The Pound Euro exchange rate has dipped this week as fears over the impact of the Omicron coronavirus variant rocked markets and weakened the likelihood of the Bank of England (BoE) raising interest rates at its December policy meeting.
Pound Dips as BoE Rate Hike Bets Decline
The Pound weakened through this week as the emergence of the Omicron variant continued stoking volatility in markets.
The Omicron-driven market selloff and the UK government reintroducing some restrictions dented Sterling at the start of the week.
Fears that the Omicron variant could disrupt UK economic activity also led to investors lowering expectations for the BoE to raise interest rates at its December policy meeting, further weighing on the Pound.
Post-Brexit negotiations between the UK and EU also pressured Sterling, with talks on the Northern Ireland protocol at an impasse and the US becoming involved by maintain tariffs on UK steel.
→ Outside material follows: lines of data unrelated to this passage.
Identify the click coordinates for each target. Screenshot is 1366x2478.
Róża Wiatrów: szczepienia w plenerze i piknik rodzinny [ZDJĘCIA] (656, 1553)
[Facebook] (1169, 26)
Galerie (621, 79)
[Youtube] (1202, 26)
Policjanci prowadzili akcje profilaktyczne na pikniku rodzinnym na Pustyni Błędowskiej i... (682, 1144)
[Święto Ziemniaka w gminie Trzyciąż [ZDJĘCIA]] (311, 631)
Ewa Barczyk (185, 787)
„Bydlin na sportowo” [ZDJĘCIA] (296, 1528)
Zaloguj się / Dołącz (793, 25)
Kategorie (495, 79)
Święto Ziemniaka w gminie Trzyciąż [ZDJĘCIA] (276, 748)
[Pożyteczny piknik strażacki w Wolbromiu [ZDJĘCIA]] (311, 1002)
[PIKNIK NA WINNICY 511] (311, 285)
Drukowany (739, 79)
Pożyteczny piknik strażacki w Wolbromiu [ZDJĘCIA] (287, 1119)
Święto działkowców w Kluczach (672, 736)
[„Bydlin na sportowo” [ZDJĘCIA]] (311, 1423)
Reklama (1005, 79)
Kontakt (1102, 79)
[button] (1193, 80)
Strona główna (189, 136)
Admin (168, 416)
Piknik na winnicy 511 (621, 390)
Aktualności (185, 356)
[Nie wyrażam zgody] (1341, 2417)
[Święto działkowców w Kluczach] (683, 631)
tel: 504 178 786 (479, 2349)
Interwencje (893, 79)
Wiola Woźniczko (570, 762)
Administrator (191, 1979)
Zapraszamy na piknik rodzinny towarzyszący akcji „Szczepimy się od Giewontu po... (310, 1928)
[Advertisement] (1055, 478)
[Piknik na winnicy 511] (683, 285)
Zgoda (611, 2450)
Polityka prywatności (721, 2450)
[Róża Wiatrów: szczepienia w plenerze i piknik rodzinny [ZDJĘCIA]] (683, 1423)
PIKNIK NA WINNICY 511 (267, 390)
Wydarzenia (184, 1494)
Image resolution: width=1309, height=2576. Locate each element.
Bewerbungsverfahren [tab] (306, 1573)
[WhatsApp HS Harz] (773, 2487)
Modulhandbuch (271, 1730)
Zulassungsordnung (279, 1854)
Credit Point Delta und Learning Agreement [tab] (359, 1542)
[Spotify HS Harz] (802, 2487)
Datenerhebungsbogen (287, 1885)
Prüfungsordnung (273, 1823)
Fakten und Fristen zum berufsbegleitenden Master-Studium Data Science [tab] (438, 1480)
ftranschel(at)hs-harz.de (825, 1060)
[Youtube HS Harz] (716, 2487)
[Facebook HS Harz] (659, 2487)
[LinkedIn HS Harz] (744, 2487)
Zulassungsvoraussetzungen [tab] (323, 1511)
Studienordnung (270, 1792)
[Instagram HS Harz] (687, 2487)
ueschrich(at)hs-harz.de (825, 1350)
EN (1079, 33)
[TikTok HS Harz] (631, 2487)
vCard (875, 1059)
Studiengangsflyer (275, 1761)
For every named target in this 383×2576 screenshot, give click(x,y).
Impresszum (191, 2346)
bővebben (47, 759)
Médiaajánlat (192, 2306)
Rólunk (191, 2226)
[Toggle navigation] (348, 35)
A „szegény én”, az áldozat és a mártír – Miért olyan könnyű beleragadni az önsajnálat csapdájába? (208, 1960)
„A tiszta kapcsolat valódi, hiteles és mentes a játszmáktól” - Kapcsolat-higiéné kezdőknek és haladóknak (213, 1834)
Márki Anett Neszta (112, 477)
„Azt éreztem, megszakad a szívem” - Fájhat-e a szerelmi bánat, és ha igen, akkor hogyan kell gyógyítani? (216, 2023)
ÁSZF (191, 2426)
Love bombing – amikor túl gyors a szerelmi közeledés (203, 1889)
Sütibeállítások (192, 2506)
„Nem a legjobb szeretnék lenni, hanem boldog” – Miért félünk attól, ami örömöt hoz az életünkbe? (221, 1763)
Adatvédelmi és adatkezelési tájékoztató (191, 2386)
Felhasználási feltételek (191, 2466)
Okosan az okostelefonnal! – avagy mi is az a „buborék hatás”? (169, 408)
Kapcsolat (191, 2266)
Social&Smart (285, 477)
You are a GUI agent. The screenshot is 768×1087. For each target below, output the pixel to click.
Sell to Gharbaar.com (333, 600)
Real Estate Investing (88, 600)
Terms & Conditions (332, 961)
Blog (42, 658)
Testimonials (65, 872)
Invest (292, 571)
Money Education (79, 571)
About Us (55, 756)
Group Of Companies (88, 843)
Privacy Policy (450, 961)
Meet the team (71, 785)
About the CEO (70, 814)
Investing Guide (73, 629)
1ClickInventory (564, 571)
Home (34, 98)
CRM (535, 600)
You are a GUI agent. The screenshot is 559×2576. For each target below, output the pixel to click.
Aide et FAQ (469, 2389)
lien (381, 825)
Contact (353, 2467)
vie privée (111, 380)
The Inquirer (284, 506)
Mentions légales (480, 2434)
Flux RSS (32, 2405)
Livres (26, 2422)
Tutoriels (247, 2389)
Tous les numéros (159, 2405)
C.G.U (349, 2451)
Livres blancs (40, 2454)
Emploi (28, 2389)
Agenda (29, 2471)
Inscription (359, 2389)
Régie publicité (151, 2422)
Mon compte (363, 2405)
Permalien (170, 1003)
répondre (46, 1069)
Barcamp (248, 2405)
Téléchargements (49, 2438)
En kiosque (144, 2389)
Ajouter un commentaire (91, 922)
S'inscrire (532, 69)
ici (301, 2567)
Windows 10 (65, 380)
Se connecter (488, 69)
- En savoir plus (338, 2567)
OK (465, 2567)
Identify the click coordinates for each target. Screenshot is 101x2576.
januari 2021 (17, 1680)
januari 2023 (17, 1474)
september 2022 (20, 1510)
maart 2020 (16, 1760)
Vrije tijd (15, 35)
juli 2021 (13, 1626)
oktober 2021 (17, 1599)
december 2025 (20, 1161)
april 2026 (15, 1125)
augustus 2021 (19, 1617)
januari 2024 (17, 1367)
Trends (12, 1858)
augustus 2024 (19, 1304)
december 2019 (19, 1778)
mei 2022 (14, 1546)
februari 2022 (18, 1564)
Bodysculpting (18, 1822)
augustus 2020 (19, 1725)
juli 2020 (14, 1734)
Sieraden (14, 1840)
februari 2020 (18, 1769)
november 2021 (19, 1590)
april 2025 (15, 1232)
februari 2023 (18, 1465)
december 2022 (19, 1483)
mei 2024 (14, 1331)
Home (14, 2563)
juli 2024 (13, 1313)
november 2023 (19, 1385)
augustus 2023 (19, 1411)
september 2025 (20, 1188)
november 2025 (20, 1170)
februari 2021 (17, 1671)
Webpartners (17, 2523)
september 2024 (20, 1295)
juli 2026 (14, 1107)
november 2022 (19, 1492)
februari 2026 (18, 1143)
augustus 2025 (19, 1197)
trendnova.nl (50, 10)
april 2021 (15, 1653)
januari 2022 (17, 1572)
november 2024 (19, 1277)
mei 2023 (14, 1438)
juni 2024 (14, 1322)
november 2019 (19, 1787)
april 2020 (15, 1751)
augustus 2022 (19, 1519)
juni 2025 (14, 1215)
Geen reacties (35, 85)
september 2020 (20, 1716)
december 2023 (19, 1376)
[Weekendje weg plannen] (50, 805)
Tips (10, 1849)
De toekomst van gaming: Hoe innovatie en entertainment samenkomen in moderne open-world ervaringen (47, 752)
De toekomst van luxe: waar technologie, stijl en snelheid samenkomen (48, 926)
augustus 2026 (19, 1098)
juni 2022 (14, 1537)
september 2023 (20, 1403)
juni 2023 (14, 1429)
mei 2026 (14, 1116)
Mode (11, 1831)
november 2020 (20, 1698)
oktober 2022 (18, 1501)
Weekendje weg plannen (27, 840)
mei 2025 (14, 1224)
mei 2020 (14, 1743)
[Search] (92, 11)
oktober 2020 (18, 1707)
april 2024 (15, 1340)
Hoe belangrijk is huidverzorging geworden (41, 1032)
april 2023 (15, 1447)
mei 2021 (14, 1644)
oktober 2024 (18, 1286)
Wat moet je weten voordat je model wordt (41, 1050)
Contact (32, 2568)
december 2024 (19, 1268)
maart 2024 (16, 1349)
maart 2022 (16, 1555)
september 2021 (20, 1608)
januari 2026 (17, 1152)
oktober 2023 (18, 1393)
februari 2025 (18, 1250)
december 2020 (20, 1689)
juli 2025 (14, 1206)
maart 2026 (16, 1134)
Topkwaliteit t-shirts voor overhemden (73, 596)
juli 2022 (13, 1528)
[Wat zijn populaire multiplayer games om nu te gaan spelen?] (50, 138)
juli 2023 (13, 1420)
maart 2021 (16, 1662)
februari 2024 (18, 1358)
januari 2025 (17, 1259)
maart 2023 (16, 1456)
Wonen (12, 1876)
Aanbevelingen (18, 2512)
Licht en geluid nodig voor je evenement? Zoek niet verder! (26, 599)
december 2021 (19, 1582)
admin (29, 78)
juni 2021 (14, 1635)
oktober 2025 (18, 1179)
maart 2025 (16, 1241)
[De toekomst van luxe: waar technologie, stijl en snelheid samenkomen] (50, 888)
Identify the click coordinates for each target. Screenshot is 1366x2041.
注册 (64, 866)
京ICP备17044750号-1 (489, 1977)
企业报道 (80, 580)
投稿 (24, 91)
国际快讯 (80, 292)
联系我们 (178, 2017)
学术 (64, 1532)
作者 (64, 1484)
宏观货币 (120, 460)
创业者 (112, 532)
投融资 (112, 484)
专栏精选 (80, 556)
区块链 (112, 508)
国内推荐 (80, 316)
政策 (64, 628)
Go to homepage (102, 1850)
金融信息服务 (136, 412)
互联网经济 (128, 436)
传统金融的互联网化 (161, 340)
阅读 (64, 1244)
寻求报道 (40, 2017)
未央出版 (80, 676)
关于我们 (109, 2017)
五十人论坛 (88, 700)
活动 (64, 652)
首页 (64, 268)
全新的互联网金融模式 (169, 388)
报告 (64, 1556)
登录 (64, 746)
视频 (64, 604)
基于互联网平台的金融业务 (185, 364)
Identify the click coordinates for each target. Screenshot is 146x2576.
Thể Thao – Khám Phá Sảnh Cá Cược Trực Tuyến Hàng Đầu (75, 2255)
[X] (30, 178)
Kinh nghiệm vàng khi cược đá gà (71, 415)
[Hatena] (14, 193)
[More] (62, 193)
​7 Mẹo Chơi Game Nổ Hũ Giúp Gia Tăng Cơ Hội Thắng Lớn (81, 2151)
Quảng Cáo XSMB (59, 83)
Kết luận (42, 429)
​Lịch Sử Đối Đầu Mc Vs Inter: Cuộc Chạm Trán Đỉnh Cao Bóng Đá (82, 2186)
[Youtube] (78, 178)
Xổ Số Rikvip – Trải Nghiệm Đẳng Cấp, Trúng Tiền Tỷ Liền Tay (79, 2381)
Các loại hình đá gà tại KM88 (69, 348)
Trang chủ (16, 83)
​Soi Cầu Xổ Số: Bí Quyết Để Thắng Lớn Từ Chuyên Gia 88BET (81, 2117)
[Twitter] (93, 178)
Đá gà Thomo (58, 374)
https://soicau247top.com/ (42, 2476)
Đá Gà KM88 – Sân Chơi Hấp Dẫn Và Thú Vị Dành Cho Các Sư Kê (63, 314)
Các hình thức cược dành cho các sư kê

Meanwhile, the Euro initially dipped at the start of the week as Omicron variants momentarily eased and limit the safe-haven appeal of the single currency.
Eurozone inflation jumping to a record high 4.9% in November, up from 4.1% in October also weighed on EUR sentiment.
However, the Euro soon strengthened as weakening expectations for a rate hike from the Federal Reserve and BoE seemed to narrow the perceived policy gap with the European Central Bank (ECB).
The single currency gave up some of its gains later in the week as German retail sales unexpectedly contracted for a third consecutive month and finalised Eurozone manufacturing and services PMI for November were downwardly revised.
Omicron Variant to Drive More Volatility?
Looking ahead, developments surrounding the Omicron coronavirus variant will likely continue driving GBP/EUR volatility, as more data about its spread becomes available.
With the BoE December rate decision drawing nearer, speculation whether the central bank could raise rates will also drive GBP exchange rates.
UK GDP data for October will likely drive additional Sterling movement, with growth expected to have slowed to 0.5%.
Meanwhile, high-impact data releases for Germany will likely be the focus for EUR investors next week.
Forecasts point to the ZEW economic sentiment index for December dipping as morale in the Eurozone’s powerhouse economy weakens amid surging Covid-19 cases, restrictions, and the Omicron variant.
German factory orders growth is forecast to have contracted -0.5% in October, and industrial production to have grown 0.5% after two months of decline, likely driving additional movement in the Euro.